Written request:
Reproduce the following records line for line, with no changes.

Dataset excerpts:
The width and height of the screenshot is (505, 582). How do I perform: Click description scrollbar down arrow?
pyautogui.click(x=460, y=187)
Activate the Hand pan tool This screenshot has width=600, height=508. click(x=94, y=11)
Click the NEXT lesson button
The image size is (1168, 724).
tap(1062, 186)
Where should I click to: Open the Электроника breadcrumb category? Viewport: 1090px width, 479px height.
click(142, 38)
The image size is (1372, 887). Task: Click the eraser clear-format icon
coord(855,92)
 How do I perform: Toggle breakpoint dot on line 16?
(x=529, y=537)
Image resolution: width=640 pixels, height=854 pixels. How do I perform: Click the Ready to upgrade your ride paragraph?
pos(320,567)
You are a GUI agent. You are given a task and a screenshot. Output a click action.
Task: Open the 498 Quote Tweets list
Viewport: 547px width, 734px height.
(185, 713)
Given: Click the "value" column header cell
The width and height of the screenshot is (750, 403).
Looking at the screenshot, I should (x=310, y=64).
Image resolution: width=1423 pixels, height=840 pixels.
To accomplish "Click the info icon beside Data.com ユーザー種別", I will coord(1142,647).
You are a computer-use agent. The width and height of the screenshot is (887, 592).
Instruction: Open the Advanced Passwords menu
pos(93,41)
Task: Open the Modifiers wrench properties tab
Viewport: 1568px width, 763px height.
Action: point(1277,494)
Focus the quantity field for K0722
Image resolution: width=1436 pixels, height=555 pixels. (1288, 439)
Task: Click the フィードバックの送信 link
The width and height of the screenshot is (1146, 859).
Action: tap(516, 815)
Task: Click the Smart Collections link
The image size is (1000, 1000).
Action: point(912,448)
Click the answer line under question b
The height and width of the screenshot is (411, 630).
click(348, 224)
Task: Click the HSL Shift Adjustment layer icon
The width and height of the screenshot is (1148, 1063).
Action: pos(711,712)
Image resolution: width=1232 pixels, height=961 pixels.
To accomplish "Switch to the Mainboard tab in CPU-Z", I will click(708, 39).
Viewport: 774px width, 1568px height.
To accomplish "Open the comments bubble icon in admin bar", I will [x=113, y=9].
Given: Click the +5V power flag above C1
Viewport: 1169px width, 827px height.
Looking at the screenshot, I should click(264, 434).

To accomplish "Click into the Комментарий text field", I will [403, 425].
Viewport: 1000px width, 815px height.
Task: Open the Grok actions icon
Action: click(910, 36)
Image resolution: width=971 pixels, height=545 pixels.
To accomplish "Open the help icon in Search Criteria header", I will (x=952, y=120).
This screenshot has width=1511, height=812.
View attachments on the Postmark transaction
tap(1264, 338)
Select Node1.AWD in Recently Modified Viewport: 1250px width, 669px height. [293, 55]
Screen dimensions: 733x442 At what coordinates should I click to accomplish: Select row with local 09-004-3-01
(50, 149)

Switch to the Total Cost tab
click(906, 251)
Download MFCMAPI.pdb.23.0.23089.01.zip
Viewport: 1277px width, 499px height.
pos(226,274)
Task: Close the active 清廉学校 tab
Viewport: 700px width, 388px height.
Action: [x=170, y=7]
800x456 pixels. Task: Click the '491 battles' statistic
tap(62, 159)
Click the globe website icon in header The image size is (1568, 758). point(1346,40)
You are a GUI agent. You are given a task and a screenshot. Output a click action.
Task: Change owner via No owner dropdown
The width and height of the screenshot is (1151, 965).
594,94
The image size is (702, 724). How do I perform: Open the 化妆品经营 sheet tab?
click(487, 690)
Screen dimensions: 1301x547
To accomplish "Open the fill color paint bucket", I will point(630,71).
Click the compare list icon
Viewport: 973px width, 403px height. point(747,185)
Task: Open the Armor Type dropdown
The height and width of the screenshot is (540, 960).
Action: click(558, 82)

Response to the exercise:
The width and height of the screenshot is (505, 582). How do I perform: Click description scrollbar down arrow?
pyautogui.click(x=460, y=187)
Activate the Hand pan tool This screenshot has width=600, height=508. click(x=94, y=11)
Click the NEXT lesson button
The image size is (1168, 724).
tap(1062, 186)
Where should I click to: Open the Электроника breadcrumb category? Viewport: 1090px width, 479px height.
click(142, 38)
The image size is (1372, 887). Task: Click the eraser clear-format icon
coord(855,92)
 How do I perform: Toggle breakpoint dot on line 16?
(x=529, y=537)
Image resolution: width=640 pixels, height=854 pixels. How do I perform: Click the Ready to upgrade your ride paragraph?
pos(320,567)
You are a GUI agent. You are given a task and a screenshot. Output a click action.
Task: Open the 498 Quote Tweets list
Viewport: 547px width, 734px height.
(185, 713)
Given: Click the "value" column header cell
The width and height of the screenshot is (750, 403).
Looking at the screenshot, I should (x=310, y=64).
Image resolution: width=1423 pixels, height=840 pixels.
To accomplish "Click the info icon beside Data.com ユーザー種別", I will coord(1142,647).
You are a computer-use agent. The width and height of the screenshot is (887, 592).
Instruction: Open the Advanced Passwords menu
pos(93,41)
Task: Open the Modifiers wrench properties tab
Viewport: 1568px width, 763px height.
Action: point(1277,494)
Focus the quantity field for K0722
Image resolution: width=1436 pixels, height=555 pixels. (1288, 439)
Task: Click the フィードバックの送信 link
The width and height of the screenshot is (1146, 859).
Action: tap(516, 815)
Task: Click the Smart Collections link
The image size is (1000, 1000).
Action: point(912,448)
Click the answer line under question b
The height and width of the screenshot is (411, 630).
click(348, 224)
Task: Click the HSL Shift Adjustment layer icon
The width and height of the screenshot is (1148, 1063).
Action: pos(711,712)
Image resolution: width=1232 pixels, height=961 pixels.
To accomplish "Switch to the Mainboard tab in CPU-Z", I will click(708, 39).
Viewport: 774px width, 1568px height.
To accomplish "Open the comments bubble icon in admin bar", I will [x=113, y=9].
Given: Click the +5V power flag above C1
Viewport: 1169px width, 827px height.
Looking at the screenshot, I should click(264, 434).

To accomplish "Click into the Комментарий text field", I will [403, 425].
Viewport: 1000px width, 815px height.
Task: Open the Grok actions icon
Action: click(910, 36)
Image resolution: width=971 pixels, height=545 pixels.
To accomplish "Open the help icon in Search Criteria header", I will (x=952, y=120).
This screenshot has width=1511, height=812.
View attachments on the Postmark transaction
tap(1264, 338)
Select Node1.AWD in Recently Modified Viewport: 1250px width, 669px height. [293, 55]
Screen dimensions: 733x442 At what coordinates should I click to accomplish: Select row with local 09-004-3-01
(50, 149)

Switch to the Total Cost tab
click(906, 251)
Download MFCMAPI.pdb.23.0.23089.01.zip
Viewport: 1277px width, 499px height.
pos(226,274)
Task: Close the active 清廉学校 tab
Viewport: 700px width, 388px height.
Action: [x=170, y=7]
800x456 pixels. Task: Click the '491 battles' statistic
tap(62, 159)
Click the globe website icon in header The image size is (1568, 758). point(1346,40)
You are a GUI agent. You are given a task and a screenshot. Output a click action.
Task: Change owner via No owner dropdown
The width and height of the screenshot is (1151, 965).
594,94
The image size is (702, 724). How do I perform: Open the 化妆品经营 sheet tab?
click(487, 690)
Screen dimensions: 1301x547
To accomplish "Open the fill color paint bucket", I will point(630,71).
Click the compare list icon
Viewport: 973px width, 403px height. point(747,185)
Task: Open the Armor Type dropdown
The height and width of the screenshot is (540, 960).
Action: click(558, 82)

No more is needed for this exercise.